Proverbs are found in many parts of the world, but some areas seem to have richer stores of proverbs than others (such as West Africa), while others have hardly any (North and South America) (Mieder 2004b:108,109).

==Users of proverbs==
Proverbs are used by speakers for a variety of purposes. Sometimes they are used as a way of saying something gently, in a veiled way (Obeng 1996). Other times, they are used to carry more weight in a discussion, a weak person is able to enlist the tradition of the ancestors to support his position, or even to argue a legal case. Proverbs can also be used to simply make a conversation/discussion more lively. In many parts of the world, the use of proverbs is a mark of being a good orator.

==Uses of paremiology==
The study of proverbs has application in a number of fields. Clearly, those who study folklore and literature are interested in them, but scholars from a variety of fields have found ways to profitably incorporate the study of proverbs. For example, they have been used to study abstract reasoning of children, acculturation of immigrants, intelligence, the differing mental processes in mental illness, cultural themes, etc. Proverbs have also been incorporated into the strategies of social workers, teachers, preachers, and even politicians. (For the deliberate use of proverbs as a propaganda tool by Nazis, see Mieder 1982.)

There are collections of sayings that offer instructions on how to play certain games, such as dominoes (Borajo et al. 1990) and the Japanese board game go (Mitchell 2001).
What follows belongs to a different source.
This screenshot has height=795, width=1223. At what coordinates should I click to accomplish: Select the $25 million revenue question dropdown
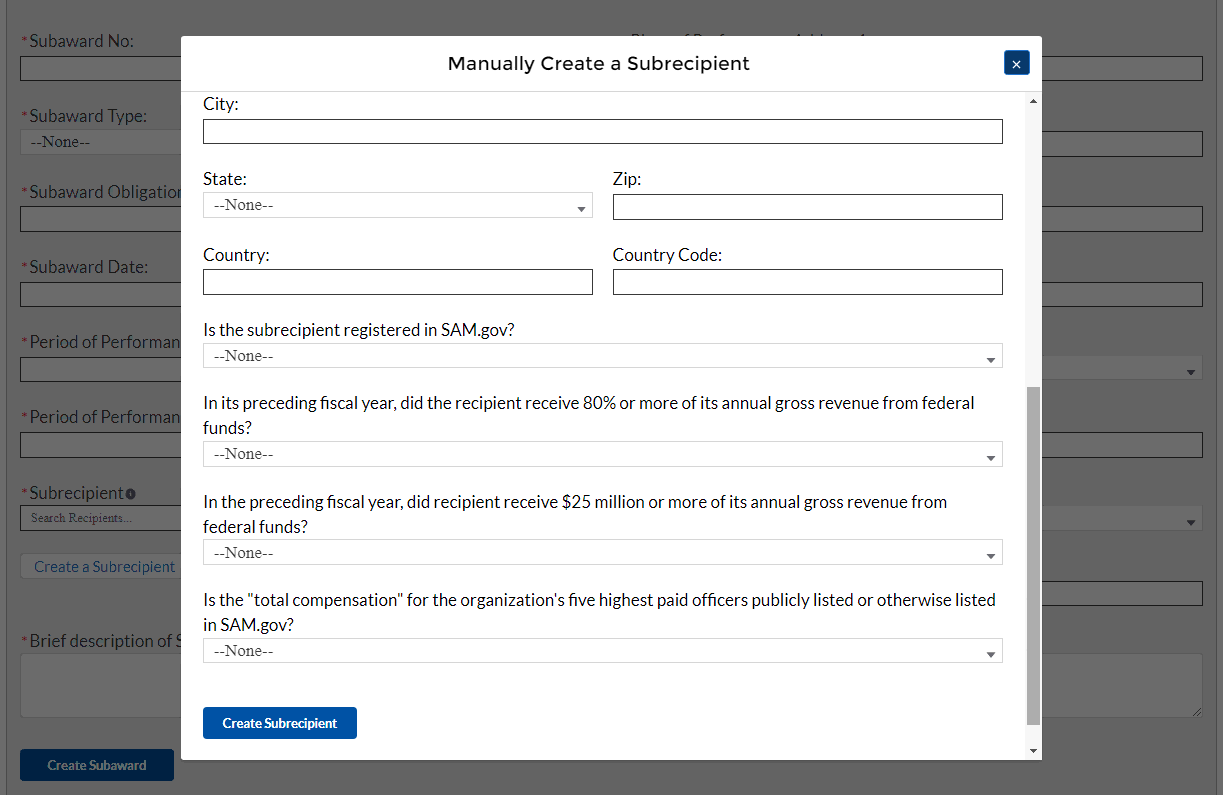tap(602, 553)
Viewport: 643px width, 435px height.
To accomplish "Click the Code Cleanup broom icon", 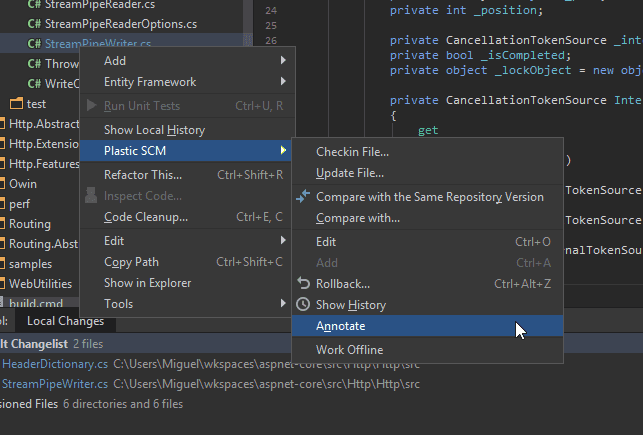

However, these are not prototypical proverbs in that their application is limited to one domain.

==Folklore==
One of the most important developments in the study of proverbs (as in folklore scholarship more generally) was the shift to more ethnographic approaches in the 1960s. This approach attempted to explain proverb use in relation to the context of a speech event, rather than only in terms of the content and meaning of the proverb.

==Cognitive science==
Another important development in scholarship on proverbs has been applying methods from cognitive science to understand the uses and effects of proverbs and proverbial metaphors in social relations.